Of course, wearing such tights is not very convenient and comfortable, especially in summer, but it's worth it, because they alleviate all symptoms. When avoiding the use of doctor-prescribed pantyhose, the consequences can be serious and difficult to treat.
Classical operation (stripping/ligation). To date, this method is rarely used, the only exceptions are those cases when varicose veins are running, and cosmetic appearance doesn't really matter. After such an operation, the hospital leaves the same day and returns to normal life after 3-4 days.
RF therapy. This method is similar to endovascular laser treatment in that a catheter is inserted into the femoral vein. However, instead of a laser, radio frequency energy is injected into the catheter to help close the dilated vessel.
Ambulatory phlebectomy. It is used when removing nodes, using a cut of 3-5 mm. It is carried out under local anesthesia. The patient is discharged 2-3 hours after the operation.
Sclerotherapy. A method for burning out arachnid varicose veins of medium-sized blood vessels. It is carried out by introducing a special preparation directly into the vein with the thinnest needle. Treatment takes 15-30 minutes.
Interesting! laser therapy. One of the most effective and painless ways to treat varicose veins. With this treatment, anesthesia is not required, usually with ice or a special cream. As a rule, varicose veins completely disappear in 3 sessions. Laser therapy is preferable to take place in the winter.

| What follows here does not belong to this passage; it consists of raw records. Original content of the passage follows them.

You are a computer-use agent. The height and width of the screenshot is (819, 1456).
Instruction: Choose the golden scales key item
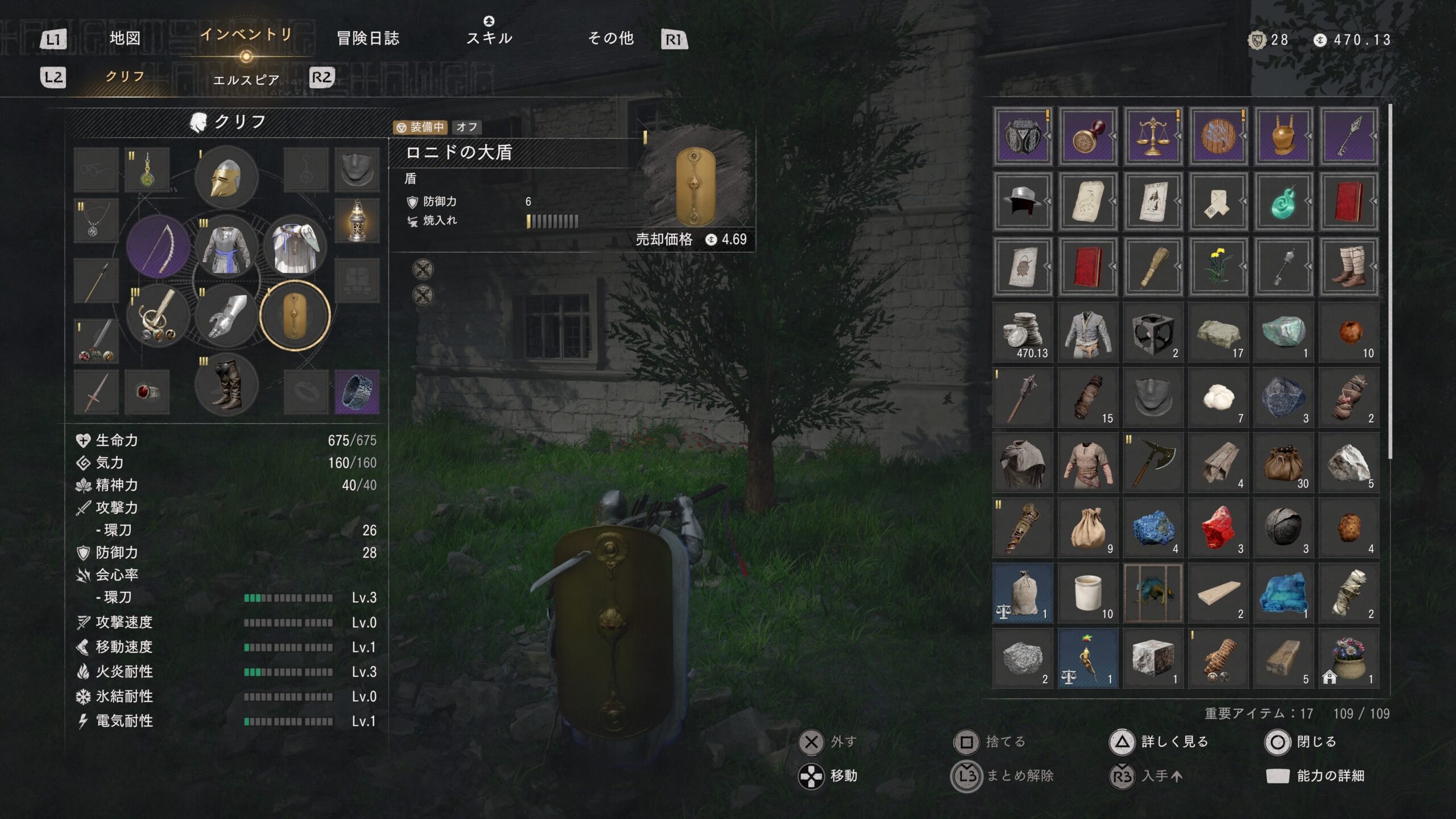pyautogui.click(x=1152, y=136)
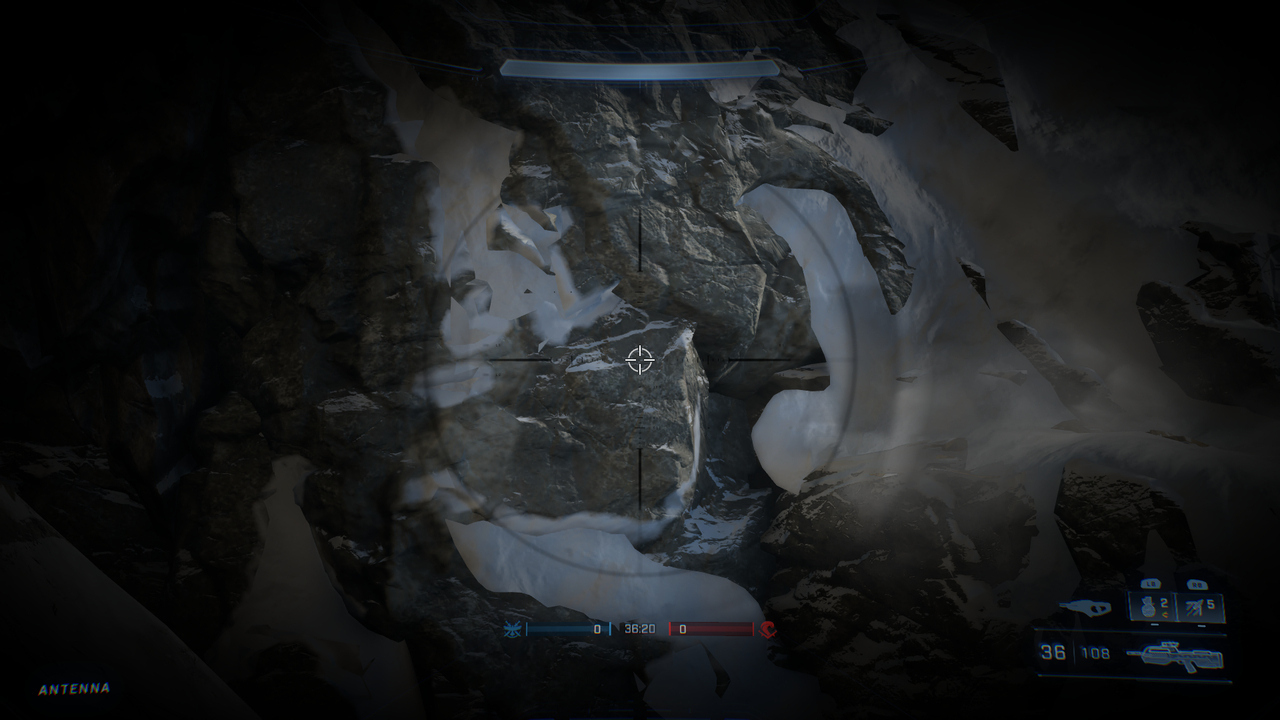Select the grenade count number 2

coord(1164,601)
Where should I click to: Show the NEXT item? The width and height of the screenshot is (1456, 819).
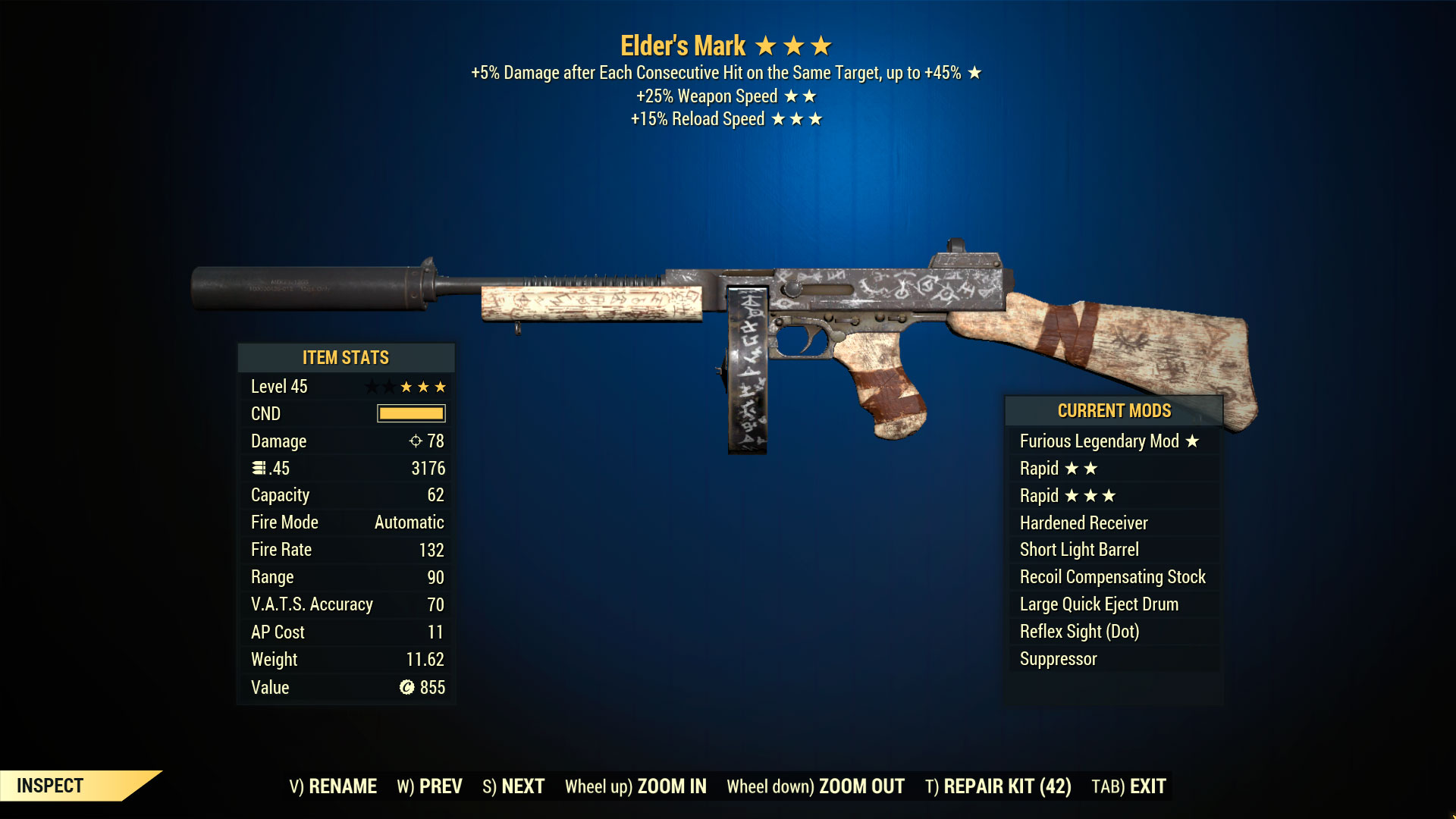tap(513, 786)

Laser therapy has varieties:
Varicose veins are a common disease, but can worsen during pregnancy. This disease easily treated with modern methods, but for this you need to wait until the end of breastfeeding so as not to harm the baby.
Pregnant women should not be upset by the appearance of their legs - this disappears if symptoms are noticed in time and see a doctor. In such cases, it is imperative to undergo a duplex ultrasound examination to determine the degree of pathology. To prevent this ugly disease, you must follow all the instructions and advice of the attending physician.
What to do if the veins swell during pregnancy on the legs. What is the best compression garment to use.